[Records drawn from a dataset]
-*-*-
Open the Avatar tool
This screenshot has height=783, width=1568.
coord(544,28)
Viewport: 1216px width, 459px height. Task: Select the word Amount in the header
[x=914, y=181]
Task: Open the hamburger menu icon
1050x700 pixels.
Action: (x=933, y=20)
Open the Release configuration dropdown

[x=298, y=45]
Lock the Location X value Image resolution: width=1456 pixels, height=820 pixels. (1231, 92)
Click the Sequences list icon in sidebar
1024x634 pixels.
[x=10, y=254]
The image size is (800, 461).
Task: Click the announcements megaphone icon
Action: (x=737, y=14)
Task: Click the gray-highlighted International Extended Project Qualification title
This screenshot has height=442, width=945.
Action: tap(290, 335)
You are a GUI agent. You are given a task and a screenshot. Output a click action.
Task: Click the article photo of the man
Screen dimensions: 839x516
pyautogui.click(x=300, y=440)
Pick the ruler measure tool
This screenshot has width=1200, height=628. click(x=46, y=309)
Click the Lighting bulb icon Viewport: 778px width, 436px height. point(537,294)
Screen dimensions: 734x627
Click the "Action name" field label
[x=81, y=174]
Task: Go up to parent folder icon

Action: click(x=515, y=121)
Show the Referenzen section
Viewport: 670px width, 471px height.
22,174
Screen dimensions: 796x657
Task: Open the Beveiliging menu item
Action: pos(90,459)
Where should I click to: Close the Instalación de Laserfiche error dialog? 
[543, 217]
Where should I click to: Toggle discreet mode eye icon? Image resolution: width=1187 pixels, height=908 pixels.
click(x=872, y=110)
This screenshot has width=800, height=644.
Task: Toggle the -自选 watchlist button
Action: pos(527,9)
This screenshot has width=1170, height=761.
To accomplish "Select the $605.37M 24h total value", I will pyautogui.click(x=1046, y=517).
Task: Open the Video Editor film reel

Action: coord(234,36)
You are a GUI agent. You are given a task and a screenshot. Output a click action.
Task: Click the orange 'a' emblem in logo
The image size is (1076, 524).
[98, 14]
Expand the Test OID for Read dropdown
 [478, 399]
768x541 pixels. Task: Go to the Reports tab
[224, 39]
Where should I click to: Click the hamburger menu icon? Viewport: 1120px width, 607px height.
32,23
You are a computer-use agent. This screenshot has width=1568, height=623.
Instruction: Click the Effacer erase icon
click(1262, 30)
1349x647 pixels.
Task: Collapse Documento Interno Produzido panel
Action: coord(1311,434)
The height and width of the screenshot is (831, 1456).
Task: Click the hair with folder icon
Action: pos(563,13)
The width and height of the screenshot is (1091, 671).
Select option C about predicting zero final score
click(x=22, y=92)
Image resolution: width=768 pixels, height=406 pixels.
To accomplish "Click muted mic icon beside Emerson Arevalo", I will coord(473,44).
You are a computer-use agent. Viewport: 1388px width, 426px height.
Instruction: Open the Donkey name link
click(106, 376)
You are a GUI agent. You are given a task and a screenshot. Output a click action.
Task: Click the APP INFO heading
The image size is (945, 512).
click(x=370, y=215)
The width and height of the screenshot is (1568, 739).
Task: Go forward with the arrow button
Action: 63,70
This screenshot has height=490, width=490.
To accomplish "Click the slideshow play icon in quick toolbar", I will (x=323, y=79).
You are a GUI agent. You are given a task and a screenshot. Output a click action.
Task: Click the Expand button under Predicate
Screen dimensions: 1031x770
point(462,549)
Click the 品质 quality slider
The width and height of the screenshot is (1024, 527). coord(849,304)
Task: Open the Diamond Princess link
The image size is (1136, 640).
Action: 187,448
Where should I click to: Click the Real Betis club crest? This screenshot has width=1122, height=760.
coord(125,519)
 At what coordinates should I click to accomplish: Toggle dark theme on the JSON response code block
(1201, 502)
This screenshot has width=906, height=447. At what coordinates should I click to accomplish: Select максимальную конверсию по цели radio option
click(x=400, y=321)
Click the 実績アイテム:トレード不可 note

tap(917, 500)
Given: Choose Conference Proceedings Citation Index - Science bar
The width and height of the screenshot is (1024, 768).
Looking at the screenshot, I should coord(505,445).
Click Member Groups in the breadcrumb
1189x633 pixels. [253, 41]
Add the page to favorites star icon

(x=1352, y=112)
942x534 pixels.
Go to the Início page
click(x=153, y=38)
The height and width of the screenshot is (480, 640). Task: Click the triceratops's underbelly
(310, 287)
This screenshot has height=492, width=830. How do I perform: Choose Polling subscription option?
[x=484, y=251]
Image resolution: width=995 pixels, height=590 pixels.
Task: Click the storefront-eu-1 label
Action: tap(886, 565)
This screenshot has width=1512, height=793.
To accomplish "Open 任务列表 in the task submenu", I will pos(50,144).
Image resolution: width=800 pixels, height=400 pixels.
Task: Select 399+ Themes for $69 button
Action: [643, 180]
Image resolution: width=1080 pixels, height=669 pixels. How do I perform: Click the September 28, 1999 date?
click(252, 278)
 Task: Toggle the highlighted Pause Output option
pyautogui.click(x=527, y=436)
-*-*-
§ **Work instructions**
The number of lines in the entries holding the word "computer" is what is needed. Supply that number only.

§ **Response box**
2